Nearly 25 years after being convicted of the brutal rape and murder of two girls, Paul Bernardo is about to be eligible to qualify for day parole. But it’s doubtful that he could ever see the light of day again.
The notorious serial killer was due for parole hearings in March and August, but has rescheduled both times. He is now due to appear for parole hearings in October. However, the chances of being granted parole are slim.
“We’re not going to be complacent … but I would be very surprised if he got released,” said said Tim Danson, the lawyer representing the families of two girls Bernardo murdered, to Global News.
Bernardo’s range of crimes and convictions are shocking by the standards of the Canadian criminal justice system. He was convicted of the rape and murders of 14-year-old Leslie Mahaffy and 15-year-old Kristen French, and was known to have raped at least a dozen other women during the Scarborough Rapist scare in the late ’80s and early ’90s. His wife at the time, Karla Homolka, was also involved in a number of these incidents.
As a result, he carries first-degree murder convictions and is classified as a dangerous offender, the most severe classification in the justice system. Most people in prison have one or the other, but not both, according to CBC. The first conviction already carries a life sentence, while the second one significantly dims any prospect that he could ever be released on parole.
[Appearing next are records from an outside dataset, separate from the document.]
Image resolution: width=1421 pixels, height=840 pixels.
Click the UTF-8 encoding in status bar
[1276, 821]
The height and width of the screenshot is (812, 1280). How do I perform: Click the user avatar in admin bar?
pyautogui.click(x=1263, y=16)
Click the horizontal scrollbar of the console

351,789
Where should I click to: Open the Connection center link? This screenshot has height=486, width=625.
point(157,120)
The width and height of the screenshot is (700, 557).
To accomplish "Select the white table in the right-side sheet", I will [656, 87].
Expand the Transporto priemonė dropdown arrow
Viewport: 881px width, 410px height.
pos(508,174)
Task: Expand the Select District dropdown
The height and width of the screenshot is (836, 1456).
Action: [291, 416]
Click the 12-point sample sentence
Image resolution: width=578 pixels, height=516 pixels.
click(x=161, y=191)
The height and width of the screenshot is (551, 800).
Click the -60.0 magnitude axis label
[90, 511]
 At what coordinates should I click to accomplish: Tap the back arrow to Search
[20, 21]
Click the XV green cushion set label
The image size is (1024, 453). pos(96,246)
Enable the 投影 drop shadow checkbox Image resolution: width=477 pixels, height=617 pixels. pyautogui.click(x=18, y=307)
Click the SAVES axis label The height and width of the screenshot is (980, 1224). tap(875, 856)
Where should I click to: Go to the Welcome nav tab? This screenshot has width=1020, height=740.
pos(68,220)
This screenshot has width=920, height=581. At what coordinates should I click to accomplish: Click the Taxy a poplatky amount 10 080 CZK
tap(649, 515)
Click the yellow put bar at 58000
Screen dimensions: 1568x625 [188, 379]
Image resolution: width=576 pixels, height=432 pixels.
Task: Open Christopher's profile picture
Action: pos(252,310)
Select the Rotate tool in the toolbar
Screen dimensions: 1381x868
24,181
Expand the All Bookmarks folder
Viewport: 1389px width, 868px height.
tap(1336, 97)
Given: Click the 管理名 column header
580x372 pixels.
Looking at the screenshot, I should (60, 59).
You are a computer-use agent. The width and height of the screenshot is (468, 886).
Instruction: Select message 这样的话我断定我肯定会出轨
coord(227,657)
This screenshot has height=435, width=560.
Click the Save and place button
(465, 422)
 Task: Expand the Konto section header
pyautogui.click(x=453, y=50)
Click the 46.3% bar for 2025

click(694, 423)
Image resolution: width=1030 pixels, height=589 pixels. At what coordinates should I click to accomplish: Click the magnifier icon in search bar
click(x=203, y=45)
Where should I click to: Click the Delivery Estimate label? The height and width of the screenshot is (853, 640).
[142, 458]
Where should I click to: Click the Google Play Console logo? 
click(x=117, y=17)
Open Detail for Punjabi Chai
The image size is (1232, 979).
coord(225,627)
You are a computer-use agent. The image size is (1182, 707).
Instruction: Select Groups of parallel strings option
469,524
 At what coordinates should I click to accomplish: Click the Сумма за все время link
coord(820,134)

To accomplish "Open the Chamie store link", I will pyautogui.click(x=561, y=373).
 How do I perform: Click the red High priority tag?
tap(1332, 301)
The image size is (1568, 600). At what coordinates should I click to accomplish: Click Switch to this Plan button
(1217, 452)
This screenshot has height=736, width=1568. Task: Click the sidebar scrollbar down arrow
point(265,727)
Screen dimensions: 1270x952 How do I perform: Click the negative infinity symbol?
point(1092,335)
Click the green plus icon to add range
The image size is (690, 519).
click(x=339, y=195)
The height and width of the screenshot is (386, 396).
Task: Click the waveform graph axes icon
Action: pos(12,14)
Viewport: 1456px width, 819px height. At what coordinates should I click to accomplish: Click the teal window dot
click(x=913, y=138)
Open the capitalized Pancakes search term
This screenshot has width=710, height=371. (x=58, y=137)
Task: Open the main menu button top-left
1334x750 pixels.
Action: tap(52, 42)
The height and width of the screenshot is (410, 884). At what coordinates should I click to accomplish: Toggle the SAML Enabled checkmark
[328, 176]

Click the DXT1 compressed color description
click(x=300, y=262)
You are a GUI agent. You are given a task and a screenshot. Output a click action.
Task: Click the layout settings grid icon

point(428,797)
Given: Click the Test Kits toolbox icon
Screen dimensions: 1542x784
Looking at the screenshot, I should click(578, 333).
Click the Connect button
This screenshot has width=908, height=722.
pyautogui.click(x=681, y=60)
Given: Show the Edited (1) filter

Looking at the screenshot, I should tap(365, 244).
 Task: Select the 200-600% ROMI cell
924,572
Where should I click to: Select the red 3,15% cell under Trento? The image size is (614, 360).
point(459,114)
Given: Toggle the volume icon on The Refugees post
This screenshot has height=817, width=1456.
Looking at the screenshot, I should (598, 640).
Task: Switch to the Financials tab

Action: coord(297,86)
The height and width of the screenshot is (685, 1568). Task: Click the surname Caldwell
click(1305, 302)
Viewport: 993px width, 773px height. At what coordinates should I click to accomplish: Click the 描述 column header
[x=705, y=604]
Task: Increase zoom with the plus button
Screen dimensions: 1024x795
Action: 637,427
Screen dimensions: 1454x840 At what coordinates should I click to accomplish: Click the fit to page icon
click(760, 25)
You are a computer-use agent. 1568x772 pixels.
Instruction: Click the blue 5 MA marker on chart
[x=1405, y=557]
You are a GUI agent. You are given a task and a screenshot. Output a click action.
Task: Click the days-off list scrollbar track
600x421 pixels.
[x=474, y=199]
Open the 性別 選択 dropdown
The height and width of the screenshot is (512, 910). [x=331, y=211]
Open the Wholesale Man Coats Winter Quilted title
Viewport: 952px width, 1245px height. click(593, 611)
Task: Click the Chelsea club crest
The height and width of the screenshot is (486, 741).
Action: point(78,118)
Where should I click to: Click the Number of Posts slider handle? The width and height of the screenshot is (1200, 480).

“He needs correctional services’ support, he needs halfway house support. At this stage I would very much doubt that he has either,” says Michael Mandelcorn, president of the Canadian Prison Law Association, to CBC. He will particularly have a hard time convincing the parole board that he won’t re-offend, given he hasn’t expressed any remorse for the two murders or any of his other actions.
News that he was planning on applying for day parole has also been painful to the families of Mahaffy and French, two girls who he raped and killed in 1995.
“It was — I don’t even know what words to use — but really upsetting for them. It just brings everything back and they have to re-live things,” says Danson to CBC.
Bernardo will be eligible for full parole in 2018.